[Opening Given data section]
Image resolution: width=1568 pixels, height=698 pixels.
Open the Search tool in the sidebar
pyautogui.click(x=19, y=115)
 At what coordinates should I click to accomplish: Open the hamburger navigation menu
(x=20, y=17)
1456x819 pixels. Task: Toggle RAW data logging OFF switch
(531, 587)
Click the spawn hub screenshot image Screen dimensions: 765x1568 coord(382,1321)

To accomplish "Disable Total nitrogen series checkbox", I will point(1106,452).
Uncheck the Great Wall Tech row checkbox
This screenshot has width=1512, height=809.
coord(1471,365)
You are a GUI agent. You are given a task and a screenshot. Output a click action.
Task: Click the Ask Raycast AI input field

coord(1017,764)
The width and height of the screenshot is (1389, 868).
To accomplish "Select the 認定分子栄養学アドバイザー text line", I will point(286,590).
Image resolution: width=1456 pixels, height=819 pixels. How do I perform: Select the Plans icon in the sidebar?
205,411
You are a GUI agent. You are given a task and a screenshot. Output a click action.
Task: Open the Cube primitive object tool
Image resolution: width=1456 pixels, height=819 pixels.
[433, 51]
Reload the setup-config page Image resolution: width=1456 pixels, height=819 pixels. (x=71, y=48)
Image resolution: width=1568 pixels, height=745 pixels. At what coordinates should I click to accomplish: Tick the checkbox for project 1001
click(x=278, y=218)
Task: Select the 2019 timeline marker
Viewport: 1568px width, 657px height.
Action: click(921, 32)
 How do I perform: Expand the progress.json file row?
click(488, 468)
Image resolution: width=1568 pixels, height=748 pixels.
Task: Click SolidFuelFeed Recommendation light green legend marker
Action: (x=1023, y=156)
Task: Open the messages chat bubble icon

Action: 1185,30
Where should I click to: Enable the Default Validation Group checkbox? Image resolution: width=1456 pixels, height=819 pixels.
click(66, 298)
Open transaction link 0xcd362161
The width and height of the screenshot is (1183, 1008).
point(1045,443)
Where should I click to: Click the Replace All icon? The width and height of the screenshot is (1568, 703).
[Closing Given data section]
Exercise prompt ::
Start with the line above that contains "At what coordinates should I click to accomplish: Open" and end with the line that contains "Click the spawn". Write out those lines exactly, and only those.

Result of this exercise ::
 At what coordinates should I click to accomplish: Open the hamburger navigation menu
(x=20, y=17)
1456x819 pixels. Task: Toggle RAW data logging OFF switch
(531, 587)
Click the spawn hub screenshot image Screen dimensions: 765x1568 coord(382,1321)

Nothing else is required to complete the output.